> [Instructions for the task]
Copy the rows verbatim, beginning at the line that contains "Click the magnifier next to TOTAL" and stopping after the line that contains "pos(100,903)".

══ Data excerpts ══

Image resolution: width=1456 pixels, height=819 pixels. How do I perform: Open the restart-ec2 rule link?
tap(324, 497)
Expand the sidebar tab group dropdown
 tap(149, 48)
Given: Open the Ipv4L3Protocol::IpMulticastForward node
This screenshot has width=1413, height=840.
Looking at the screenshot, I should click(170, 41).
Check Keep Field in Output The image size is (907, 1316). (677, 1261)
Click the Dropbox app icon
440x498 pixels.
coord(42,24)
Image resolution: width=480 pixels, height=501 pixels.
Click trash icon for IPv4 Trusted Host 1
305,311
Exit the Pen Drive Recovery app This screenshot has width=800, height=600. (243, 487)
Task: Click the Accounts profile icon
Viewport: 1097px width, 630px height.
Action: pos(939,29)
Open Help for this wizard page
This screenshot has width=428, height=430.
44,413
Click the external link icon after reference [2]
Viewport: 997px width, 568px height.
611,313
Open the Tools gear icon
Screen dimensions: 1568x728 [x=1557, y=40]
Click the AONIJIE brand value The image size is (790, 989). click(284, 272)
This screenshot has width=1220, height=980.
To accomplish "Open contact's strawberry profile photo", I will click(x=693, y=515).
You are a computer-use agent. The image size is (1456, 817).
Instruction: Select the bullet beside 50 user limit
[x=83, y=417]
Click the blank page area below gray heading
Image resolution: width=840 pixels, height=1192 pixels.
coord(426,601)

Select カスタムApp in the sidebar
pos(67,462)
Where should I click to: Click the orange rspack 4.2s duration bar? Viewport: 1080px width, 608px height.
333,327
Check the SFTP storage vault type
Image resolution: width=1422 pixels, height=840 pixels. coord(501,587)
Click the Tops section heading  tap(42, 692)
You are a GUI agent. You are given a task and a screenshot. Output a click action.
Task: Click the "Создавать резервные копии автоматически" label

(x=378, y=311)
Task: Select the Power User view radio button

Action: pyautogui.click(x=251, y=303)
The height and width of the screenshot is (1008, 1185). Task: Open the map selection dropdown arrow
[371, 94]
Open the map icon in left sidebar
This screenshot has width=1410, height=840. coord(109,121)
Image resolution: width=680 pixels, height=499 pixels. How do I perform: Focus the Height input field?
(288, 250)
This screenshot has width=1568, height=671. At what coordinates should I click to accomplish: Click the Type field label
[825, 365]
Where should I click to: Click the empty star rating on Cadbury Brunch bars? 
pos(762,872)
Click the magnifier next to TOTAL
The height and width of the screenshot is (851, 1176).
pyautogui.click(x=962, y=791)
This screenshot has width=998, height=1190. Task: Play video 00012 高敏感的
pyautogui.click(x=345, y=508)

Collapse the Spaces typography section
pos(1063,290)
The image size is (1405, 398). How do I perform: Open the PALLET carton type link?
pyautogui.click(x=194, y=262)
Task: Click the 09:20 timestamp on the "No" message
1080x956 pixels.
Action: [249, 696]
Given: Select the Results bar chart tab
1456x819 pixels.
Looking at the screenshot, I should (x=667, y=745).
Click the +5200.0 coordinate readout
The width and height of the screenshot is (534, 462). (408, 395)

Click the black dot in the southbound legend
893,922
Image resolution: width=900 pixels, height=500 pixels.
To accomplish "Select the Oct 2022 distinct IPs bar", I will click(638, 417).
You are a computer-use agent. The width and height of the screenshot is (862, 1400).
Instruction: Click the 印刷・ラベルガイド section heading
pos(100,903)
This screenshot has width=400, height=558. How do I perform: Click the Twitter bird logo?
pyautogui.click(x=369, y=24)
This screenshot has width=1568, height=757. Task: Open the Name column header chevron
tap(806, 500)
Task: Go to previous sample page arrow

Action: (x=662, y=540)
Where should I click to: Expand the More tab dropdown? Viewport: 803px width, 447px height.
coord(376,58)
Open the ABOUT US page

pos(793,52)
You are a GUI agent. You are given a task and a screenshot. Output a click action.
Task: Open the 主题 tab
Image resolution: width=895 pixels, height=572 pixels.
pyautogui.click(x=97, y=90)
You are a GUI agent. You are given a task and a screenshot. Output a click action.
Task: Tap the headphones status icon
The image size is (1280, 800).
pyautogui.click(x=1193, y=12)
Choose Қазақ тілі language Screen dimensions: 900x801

═══

> [Correct result]
Click the magnifier next to TOTAL
The height and width of the screenshot is (851, 1176).
pyautogui.click(x=962, y=791)
This screenshot has width=998, height=1190. Task: Play video 00012 高敏感的
pyautogui.click(x=345, y=508)

Collapse the Spaces typography section
pos(1063,290)
The image size is (1405, 398). How do I perform: Open the PALLET carton type link?
pyautogui.click(x=194, y=262)
Task: Click the 09:20 timestamp on the "No" message
1080x956 pixels.
Action: [249, 696]
Given: Select the Results bar chart tab
1456x819 pixels.
Looking at the screenshot, I should (x=667, y=745).
Click the +5200.0 coordinate readout
The width and height of the screenshot is (534, 462). (408, 395)

Click the black dot in the southbound legend
893,922
Image resolution: width=900 pixels, height=500 pixels.
To accomplish "Select the Oct 2022 distinct IPs bar", I will click(638, 417).
You are a computer-use agent. The width and height of the screenshot is (862, 1400).
Instruction: Click the 印刷・ラベルガイド section heading
pos(100,903)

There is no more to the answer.